• [Try it]: Each line of the listing should be reproduced exactly.

• [Records shown]:

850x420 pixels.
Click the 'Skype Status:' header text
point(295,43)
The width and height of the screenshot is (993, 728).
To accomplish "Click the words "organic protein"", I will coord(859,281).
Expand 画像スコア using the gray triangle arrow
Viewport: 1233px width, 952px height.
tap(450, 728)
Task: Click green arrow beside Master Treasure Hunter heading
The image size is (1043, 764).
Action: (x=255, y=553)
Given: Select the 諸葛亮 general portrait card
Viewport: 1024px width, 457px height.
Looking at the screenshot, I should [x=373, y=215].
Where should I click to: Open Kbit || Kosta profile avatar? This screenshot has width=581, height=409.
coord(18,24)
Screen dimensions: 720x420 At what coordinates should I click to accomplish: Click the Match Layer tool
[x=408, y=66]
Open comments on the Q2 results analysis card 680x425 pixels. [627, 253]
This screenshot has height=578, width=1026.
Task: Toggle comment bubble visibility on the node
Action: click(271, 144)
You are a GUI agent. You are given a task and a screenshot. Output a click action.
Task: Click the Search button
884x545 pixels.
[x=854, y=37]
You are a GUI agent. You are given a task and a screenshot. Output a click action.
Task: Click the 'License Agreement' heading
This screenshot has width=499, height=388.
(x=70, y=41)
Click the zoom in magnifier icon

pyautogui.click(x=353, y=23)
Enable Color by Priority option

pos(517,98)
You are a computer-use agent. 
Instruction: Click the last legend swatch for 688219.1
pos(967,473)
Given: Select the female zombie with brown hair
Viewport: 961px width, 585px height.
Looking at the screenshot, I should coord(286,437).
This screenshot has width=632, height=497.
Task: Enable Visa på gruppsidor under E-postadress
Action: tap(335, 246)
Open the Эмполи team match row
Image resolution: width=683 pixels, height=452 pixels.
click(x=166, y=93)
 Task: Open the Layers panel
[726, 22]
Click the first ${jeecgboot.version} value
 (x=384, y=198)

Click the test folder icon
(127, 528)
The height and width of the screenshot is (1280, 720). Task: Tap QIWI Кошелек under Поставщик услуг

• [Response to the task]:
850x420 pixels.
Click the 'Skype Status:' header text
point(295,43)
The width and height of the screenshot is (993, 728).
To accomplish "Click the words "organic protein"", I will coord(859,281).
Expand 画像スコア using the gray triangle arrow
Viewport: 1233px width, 952px height.
tap(450, 728)
Task: Click green arrow beside Master Treasure Hunter heading
The image size is (1043, 764).
Action: (x=255, y=553)
Given: Select the 諸葛亮 general portrait card
Viewport: 1024px width, 457px height.
Looking at the screenshot, I should [x=373, y=215].
Where should I click to: Open Kbit || Kosta profile avatar? This screenshot has width=581, height=409.
coord(18,24)
Screen dimensions: 720x420 At what coordinates should I click to accomplish: Click the Match Layer tool
[x=408, y=66]
Open comments on the Q2 results analysis card 680x425 pixels. [627, 253]
This screenshot has height=578, width=1026.
Task: Toggle comment bubble visibility on the node
Action: click(271, 144)
You are a GUI agent. You are given a task and a screenshot. Output a click action.
Task: Click the Search button
884x545 pixels.
[x=854, y=37]
You are a GUI agent. You are given a task and a screenshot. Output a click action.
Task: Click the 'License Agreement' heading
This screenshot has width=499, height=388.
(x=70, y=41)
Click the zoom in magnifier icon

pyautogui.click(x=353, y=23)
Enable Color by Priority option

pos(517,98)
You are a computer-use agent. 
Instruction: Click the last legend swatch for 688219.1
pos(967,473)
Given: Select the female zombie with brown hair
Viewport: 961px width, 585px height.
Looking at the screenshot, I should coord(286,437).
This screenshot has width=632, height=497.
Task: Enable Visa på gruppsidor under E-postadress
Action: tap(335, 246)
Open the Эмполи team match row
Image resolution: width=683 pixels, height=452 pixels.
click(x=166, y=93)
 Task: Open the Layers panel
[726, 22]
Click the first ${jeecgboot.version} value
 (x=384, y=198)

Click the test folder icon
(127, 528)
The height and width of the screenshot is (1280, 720). Task: Tap QIWI Кошелек under Поставщик услуг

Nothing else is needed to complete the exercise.